ABOUT THIS EXERCISE
I need each line of the entries below that includes the string "item".

SUPPLIED MATERIAL
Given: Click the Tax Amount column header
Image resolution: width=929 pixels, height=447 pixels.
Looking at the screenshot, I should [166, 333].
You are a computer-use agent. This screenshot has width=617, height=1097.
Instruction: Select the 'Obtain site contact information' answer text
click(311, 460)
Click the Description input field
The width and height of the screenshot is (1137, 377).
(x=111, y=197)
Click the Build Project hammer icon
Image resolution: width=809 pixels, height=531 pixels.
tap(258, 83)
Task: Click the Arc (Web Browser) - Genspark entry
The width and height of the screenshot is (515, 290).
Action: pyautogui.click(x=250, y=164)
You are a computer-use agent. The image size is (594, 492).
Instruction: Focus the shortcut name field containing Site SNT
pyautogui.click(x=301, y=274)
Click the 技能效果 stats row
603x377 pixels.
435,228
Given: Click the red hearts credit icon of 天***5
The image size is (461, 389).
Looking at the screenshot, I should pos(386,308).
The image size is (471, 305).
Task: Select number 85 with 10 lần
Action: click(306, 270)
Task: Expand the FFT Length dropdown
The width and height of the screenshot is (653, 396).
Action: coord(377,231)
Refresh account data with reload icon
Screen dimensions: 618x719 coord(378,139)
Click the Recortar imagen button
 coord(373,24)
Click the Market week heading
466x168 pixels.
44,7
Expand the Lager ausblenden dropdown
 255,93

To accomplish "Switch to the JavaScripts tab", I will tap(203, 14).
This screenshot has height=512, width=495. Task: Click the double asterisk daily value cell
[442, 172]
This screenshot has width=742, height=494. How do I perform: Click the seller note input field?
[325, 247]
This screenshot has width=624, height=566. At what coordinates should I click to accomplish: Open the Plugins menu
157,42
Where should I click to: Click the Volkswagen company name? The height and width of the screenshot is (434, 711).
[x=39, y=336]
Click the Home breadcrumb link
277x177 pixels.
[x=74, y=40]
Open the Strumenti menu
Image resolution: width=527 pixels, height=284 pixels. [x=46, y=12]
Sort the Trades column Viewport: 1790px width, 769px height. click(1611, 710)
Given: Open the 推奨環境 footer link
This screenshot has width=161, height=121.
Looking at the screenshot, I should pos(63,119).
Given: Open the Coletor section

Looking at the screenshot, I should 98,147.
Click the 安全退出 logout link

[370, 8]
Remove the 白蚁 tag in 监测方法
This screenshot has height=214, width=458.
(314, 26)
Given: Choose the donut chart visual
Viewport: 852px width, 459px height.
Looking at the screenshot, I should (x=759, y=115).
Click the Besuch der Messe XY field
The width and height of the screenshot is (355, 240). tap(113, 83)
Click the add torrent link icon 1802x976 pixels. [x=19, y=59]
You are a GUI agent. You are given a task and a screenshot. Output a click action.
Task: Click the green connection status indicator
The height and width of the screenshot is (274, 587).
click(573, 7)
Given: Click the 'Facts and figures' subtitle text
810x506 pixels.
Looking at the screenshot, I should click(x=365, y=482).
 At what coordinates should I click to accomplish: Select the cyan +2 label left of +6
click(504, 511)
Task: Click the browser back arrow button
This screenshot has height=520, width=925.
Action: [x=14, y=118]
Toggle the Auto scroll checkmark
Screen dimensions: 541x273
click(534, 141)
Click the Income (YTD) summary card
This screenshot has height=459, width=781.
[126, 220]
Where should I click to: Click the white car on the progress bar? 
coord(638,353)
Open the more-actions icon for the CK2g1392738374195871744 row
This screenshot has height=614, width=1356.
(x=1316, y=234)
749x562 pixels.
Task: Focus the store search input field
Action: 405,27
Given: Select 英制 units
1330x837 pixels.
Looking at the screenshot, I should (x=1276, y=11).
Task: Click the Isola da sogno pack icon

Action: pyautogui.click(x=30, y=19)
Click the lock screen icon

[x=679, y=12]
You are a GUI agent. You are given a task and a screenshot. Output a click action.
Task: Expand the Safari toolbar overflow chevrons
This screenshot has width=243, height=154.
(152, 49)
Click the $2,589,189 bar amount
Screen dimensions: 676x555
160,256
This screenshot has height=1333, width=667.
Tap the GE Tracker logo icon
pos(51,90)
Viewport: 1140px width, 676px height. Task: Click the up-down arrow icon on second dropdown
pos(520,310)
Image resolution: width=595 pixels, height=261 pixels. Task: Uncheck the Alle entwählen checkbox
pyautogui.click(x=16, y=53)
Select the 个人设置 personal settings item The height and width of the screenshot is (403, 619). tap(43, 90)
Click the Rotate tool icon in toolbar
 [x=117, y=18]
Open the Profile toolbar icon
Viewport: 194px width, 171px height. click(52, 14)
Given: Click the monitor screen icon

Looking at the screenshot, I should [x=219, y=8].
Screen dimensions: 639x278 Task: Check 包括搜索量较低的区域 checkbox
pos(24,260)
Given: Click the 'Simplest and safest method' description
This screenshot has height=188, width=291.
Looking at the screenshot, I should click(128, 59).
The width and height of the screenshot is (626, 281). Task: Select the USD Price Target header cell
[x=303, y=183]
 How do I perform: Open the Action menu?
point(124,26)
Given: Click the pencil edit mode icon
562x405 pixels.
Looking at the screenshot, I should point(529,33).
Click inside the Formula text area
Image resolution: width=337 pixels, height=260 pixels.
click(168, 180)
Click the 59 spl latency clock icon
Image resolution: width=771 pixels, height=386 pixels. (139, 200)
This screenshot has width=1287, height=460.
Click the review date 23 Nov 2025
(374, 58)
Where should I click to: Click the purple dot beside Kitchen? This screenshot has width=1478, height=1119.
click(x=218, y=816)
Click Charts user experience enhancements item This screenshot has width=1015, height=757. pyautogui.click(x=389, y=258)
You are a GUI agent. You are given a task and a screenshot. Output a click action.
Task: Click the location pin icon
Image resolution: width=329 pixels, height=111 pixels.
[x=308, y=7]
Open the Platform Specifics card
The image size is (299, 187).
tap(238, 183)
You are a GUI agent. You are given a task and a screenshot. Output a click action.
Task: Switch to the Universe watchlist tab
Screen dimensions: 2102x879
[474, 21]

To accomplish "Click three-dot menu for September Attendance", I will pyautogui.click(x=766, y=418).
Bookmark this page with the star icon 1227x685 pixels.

FINISHED TASK
Select the 个人设置 personal settings item The height and width of the screenshot is (403, 619). tap(43, 90)
Click Charts user experience enhancements item This screenshot has width=1015, height=757. pyautogui.click(x=389, y=258)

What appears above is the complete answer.